Project’s executive director says cost overruns could reach $150M
Construction of the new Metro line to Tysons Corner and Reston is essentially back on schedule but project officials say they are are still struggling to keep the $2.75 billion project under budget.
If project managers are not successful in mitigating cost overruns by reducing costs in other areas, the project could cost up to $150 million more than was budgeted, according to Pat Nowakowski, the executive director of the project.
“$150 million is the worst case scenario,” he said. “We’re trying to do what we can to control the costs.”This article accurately captures much of what MWAA presented to its Dulles Corridor Advisory Committee (DCAC)--comprising MWAA, Virginia, Fairfax, and Loudoun leaders--at its November 28th meeting. Beyond the points in the article (click here to read in its entirety), the following important comments were also made:
- In the financial update presentation, MWAA CFO Andy Rountree noted that, as a result of the LaHood agreement, Dulles Toll Road users would pay 53.9% of the total cost of the Silver Line or about $3.0 billion if the line is built at currently projected costs (which is unlikely). This is down from 56% or $3.3 billion if the Counties had not agreed to take over part of the station and parking garage costs. It will not provide significant relief from huge toll increases in the decades to come, and toll road users will still be stuck with 75% of any increases in line construction costs.

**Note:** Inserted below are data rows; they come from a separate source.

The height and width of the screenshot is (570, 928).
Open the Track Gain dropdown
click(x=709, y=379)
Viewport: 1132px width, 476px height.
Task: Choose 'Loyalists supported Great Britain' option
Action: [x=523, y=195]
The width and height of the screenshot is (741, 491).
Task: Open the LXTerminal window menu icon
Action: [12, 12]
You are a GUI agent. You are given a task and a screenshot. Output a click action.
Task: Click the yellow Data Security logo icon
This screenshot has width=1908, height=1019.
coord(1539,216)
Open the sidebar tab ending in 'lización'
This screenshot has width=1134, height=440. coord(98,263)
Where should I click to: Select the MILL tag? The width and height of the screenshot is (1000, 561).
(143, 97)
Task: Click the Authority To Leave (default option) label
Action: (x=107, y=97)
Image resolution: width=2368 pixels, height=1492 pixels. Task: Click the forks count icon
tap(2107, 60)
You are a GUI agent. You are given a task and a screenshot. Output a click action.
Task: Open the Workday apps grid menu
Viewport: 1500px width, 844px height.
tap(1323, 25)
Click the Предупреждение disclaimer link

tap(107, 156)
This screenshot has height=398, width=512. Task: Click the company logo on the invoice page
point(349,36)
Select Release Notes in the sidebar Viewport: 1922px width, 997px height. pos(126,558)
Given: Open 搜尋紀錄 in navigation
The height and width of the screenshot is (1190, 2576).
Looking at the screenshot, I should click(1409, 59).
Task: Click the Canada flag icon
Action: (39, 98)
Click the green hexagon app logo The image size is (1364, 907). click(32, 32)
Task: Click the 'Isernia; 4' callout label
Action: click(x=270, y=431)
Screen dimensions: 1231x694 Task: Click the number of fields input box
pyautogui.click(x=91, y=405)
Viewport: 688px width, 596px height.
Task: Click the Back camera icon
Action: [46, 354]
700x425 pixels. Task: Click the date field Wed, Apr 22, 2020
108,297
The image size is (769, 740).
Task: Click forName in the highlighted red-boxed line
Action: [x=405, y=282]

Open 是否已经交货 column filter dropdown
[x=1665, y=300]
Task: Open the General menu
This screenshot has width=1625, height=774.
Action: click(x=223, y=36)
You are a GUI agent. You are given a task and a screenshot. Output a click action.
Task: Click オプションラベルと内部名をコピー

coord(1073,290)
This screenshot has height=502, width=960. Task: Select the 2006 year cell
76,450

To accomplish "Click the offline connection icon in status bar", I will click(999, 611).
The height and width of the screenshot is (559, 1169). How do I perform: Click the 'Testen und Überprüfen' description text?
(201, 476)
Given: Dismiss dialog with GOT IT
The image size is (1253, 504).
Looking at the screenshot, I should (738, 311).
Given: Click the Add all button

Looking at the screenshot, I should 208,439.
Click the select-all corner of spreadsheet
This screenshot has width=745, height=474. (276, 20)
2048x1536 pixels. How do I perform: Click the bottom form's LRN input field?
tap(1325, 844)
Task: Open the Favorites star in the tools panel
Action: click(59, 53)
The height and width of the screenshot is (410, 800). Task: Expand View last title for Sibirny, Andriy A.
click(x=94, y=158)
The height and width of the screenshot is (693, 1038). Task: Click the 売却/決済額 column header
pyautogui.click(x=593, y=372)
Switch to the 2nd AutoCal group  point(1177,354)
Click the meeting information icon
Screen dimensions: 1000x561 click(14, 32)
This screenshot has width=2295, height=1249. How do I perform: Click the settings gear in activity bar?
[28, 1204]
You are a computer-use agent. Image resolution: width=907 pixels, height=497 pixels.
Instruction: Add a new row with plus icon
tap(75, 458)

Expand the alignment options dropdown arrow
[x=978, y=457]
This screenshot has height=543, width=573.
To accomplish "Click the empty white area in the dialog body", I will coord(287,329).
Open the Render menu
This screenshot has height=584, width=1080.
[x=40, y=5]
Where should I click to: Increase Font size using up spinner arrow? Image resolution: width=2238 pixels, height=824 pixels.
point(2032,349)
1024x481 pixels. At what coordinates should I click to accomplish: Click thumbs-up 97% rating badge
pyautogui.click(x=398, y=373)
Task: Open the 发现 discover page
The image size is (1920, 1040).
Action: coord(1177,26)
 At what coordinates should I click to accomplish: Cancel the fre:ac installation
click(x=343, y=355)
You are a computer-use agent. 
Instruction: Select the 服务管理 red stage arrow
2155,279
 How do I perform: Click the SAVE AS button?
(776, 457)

- Snowmageddon 2009 substantially delayed construction of the line and stations through Tysons Corner. Originally scheduled to be built on a regular work schedule, construction crews are now working two 10-hour shifts six days a week. (Comment: This may enable the project to return to schedule, but the associated overtime will surely drive costs above budget.)
- Re-sequencing will enable reduction in the number of days of delay--most recently put at 180 days by the construction contractor. MWAA's project director, Pat Nowakowski, noted that the reported delay had not made any allowance for the possibility of re-sequencing construction. Some opportunities have been identified and are being pursued. For example, there is a utilities issue in the locations for building two substations in the Reston area requiring movement of the utilities. Building of these sub-stations has been re-sequenced such that other sub-stations will be built first.
- The Phase 2 contract solicitation will be delayed about six months to allow for the use of a Request for Information (RFI) to be issued and responses to be submitted MWAA CEO Jack Potter reported. This had not been considered in prior planning. MWAA is hoping that the RFI process may identify some cost reduction opportunities and, more importantly, opportunities for less expensive financing. While not envisioning a true public-private partnership, MWAA hopes that private parties will be interested in offering lower-rate financing than is likely with a general revenue bond issuance.
- Fairfax BOS Chairman Bulova expressed her appreciation for the regular ongoing meetings among the financing partners' staffs. Apparently, this had not been the case historically. The only stakeholders not yet allowed to participate are the people who will still pay for over half the cost of the Silver Line, the Dulles Toll Road users.
- Loudoun BOS Chairman Scott York asked that, at the next meeting of the DCAC (December 20, 2011, I believe), MWAA give "a back of the envelope" estimate of the cost to build and operate a bus rapid transit (BRT) to the Silver Line's terminal station (Wiehle) in the event Phase 2 was not constructed. His comment hints at Loudoun's continuing ambivalence about participating in the construction of Phase 2. Even if it didn't participate, MWAA is committed to building the line to the airport. This would further increase toll road users' share of the Silver Line's cost.